A Function for which a small change in the independent variable causes only a small change and not a sudden jump in the dependent variable are called continuous functions. Naively, we may say that a function is continuous at a fixed point if we can draw the graph of the function around that point without lifting the pen from the plane of the paper.

## Continuity of a function at a point

A function f(x) is said to be continuous at x = a, if

$$\displaystyle{\lim_{x \to a}}$$ f(x) = f(a).

Symbolically f is continuous at x = a if

$$\displaystyle{\lim_{h \to 0}}$$ f(a – h) = $$\displaystyle{\lim_{h \to 0}}$$ f(a + h) = f(a), h > 0

i.e. $$LHL_{x = a}$$ = $$RHL_{x = a}$$ equals value of ‘f’ at x = a.

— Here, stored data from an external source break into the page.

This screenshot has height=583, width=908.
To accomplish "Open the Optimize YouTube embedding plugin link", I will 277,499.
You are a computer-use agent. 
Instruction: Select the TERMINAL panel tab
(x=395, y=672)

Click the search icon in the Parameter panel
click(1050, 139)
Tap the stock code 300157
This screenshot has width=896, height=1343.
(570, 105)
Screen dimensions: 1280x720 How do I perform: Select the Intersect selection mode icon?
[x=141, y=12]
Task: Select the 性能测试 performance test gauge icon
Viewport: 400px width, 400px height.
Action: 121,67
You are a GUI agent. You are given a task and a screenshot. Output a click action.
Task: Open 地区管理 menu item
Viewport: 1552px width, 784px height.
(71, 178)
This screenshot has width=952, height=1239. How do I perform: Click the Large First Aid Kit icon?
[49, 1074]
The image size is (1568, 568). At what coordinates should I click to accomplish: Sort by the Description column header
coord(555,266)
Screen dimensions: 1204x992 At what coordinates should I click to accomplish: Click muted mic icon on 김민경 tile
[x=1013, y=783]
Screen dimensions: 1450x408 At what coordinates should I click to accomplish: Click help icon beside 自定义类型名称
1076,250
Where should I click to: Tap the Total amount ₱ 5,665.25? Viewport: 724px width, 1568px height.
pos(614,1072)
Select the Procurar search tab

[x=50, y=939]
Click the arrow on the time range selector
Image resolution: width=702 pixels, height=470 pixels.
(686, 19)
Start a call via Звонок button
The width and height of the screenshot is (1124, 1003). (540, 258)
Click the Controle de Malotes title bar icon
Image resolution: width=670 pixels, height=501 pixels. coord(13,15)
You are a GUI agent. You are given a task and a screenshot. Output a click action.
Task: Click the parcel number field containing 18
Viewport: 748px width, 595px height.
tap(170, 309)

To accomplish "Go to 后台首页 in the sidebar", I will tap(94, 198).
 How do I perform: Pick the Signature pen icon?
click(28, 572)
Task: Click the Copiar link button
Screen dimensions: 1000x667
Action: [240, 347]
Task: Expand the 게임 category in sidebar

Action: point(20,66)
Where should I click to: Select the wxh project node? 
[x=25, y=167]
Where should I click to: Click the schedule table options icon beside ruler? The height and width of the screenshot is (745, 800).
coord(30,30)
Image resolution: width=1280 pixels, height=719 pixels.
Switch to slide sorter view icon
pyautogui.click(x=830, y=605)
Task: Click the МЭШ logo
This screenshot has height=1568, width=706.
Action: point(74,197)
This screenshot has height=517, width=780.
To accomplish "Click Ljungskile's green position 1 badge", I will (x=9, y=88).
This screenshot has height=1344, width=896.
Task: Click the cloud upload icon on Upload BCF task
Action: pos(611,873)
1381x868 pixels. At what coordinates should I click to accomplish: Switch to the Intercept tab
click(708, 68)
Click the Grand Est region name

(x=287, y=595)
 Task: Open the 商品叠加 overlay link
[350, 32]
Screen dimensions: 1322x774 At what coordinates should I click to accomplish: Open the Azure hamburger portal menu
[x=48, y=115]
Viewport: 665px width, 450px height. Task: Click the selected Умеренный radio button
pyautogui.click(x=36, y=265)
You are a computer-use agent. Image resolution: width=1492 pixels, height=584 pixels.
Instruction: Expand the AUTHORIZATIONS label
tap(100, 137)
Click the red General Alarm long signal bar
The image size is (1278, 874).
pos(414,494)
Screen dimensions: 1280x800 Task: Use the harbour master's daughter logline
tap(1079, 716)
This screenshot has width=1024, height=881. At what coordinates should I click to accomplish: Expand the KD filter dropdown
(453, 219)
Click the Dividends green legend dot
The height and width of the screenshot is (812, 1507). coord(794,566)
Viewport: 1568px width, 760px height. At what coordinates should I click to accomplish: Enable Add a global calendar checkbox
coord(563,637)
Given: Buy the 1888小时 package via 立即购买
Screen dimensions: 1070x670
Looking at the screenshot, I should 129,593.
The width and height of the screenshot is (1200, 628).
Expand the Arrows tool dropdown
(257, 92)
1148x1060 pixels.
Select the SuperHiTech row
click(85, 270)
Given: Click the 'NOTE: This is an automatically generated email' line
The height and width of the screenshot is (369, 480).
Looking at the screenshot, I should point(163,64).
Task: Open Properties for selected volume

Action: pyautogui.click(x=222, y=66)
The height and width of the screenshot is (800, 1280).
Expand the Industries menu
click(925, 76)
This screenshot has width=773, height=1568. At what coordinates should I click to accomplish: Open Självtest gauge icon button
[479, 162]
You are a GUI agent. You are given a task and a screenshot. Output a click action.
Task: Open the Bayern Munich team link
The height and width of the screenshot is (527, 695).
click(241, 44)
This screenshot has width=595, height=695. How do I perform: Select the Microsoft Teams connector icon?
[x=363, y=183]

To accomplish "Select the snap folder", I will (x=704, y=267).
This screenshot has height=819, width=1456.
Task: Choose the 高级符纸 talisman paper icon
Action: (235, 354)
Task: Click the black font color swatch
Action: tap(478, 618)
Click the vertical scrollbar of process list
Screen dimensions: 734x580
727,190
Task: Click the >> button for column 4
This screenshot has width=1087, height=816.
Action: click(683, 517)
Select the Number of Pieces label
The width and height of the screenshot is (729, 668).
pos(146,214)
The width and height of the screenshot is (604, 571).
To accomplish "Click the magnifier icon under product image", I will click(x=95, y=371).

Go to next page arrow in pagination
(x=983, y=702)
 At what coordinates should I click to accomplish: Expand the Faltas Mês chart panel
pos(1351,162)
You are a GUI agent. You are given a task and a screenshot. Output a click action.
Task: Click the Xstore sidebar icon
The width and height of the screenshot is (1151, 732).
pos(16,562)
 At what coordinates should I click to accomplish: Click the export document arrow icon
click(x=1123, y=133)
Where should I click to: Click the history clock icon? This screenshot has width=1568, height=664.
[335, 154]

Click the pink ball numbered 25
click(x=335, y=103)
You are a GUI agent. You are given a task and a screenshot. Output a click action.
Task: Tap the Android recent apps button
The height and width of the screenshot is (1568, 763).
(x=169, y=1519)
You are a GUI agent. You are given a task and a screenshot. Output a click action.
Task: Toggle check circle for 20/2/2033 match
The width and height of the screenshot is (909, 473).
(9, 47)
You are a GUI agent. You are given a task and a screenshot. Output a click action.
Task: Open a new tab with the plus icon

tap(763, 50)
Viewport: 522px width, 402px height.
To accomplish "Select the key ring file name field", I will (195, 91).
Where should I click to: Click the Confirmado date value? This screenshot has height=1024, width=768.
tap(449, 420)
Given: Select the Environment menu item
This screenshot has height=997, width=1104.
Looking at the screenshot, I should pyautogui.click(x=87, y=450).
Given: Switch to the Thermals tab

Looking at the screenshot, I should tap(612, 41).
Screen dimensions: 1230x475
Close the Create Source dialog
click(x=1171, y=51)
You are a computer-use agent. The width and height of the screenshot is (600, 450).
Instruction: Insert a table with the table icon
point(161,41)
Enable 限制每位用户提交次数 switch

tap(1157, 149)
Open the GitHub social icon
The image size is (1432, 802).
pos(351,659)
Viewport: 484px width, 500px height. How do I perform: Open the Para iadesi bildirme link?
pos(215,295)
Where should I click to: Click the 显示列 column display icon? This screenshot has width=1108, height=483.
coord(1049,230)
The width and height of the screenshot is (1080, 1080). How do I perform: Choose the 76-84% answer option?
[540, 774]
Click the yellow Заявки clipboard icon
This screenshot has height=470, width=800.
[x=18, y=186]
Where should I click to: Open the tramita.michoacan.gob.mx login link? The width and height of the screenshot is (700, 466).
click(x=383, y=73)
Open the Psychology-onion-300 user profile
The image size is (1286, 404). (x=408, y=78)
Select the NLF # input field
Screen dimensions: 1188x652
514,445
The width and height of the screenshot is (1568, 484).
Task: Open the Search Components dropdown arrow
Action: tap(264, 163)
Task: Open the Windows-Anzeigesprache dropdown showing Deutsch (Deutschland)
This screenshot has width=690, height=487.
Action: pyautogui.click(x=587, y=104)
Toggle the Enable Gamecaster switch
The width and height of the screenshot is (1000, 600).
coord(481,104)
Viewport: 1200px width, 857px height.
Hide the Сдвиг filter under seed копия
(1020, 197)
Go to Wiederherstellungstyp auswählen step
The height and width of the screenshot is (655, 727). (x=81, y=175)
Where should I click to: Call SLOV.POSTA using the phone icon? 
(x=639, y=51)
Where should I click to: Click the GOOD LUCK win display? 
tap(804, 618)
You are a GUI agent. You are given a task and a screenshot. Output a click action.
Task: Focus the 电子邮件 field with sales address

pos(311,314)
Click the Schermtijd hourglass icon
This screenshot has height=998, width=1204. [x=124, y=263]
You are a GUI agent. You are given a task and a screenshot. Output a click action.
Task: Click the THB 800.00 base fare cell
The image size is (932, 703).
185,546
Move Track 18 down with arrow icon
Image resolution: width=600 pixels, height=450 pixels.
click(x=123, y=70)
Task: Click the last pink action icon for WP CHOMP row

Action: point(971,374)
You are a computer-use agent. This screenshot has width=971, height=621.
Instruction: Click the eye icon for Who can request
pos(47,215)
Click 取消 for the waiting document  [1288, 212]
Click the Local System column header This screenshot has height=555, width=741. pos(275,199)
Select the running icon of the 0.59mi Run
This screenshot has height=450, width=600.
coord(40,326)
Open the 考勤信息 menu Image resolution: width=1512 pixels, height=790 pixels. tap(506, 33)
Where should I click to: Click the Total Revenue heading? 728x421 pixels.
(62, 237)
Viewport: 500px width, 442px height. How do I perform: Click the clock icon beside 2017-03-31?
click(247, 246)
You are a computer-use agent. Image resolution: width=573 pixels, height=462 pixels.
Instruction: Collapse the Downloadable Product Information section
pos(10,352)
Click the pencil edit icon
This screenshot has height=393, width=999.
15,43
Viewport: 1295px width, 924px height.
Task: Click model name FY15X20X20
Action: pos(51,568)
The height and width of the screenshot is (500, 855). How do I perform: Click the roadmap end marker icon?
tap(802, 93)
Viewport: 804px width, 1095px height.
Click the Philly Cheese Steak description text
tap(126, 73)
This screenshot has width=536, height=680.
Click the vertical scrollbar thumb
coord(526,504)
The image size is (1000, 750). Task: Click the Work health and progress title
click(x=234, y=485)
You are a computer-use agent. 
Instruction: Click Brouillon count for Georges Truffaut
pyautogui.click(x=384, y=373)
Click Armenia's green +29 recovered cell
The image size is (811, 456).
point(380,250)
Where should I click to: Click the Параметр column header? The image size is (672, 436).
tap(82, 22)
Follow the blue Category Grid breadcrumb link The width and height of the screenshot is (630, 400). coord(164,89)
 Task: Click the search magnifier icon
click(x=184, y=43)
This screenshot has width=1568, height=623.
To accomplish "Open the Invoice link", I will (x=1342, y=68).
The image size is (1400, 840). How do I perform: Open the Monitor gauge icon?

Example : If f(x) = {$$sin{\pi x\over 2}$$, x < 1 and [x], x $$\geq$$ 1} then find whether f(x) is continuous or not at x = 1, where [ ] denotes greatest integer function.

Solution : For continuity at x = 1, we determine, f(1), $$\displaystyle{\lim_{x \to {1^-}}}$$ f(x) and $$\displaystyle{\lim_{x \to {1^+}}}$$ f(x)

Now, f(1) = [1] = 1

$$\displaystyle{\lim_{x \to {1^-}}}$$ f(x) = $$\displaystyle{\lim_{x \to {1^-}}}$$ $$sin{\pi x\over 2}$$ = $$sin{\pi\over 2}$$ = 1 and $$\displaystyle{\lim_{x \to {1^+}}}$$ f(x) = $$\displaystyle{\lim_{x \to {1^+}}}$$ [x] = 1

so   f(1) = $$\displaystyle{\lim_{x \to {1^-}}}$$ f(x) = $$\displaystyle{\lim_{x \to {1^+}}}$$ f(x)

$$\therefore$$   f(x) is continuous at x = 1.

## Continuity of a function in an interval

(a) A function is said to be continuous in (a,b) if f is continuous at each & every point belonging to (a, b).

(b) A function is said to be continuous in a closed interval [a,b] if :

(i) f is continuous in the open interval (a,b)

(ii) f is right continuous at ‘a’ i.e. $$\displaystyle{\lim_{x \to {a^+}}}$$ f(x) = f(a) = a finite quantity.

(iii) f is left continuous at ‘b’ i.e. $$\displaystyle{\lim_{x \to {b^-}}}$$ f(x) = f(b) = a finite quantity.

Note :

(i) All polynomials, trigonometrical functions, exponential & logarithmic functions are continuous in their domains.

(ii) If f(x) & g(x) are two functions that are continuous at x = c then the function defined by:

$$F_1(x)$$ = f(x) + g(x); $$F_2(x)$$ = Kf(x), where K is any real number; $$F_3(x)$$ = f(x).g(x) are also continuous at x = c.

Further, if g(c) is not zero, then $$F_4(x)$$ = $$f(x)\over g(x)$$ is also continuous at x = c.

Hope, you learnt definition of continuity of a function and continuity of a function at a point and over an interval. Practice more question on continuity of a function to learn more and get ahead in competition. Good Luck!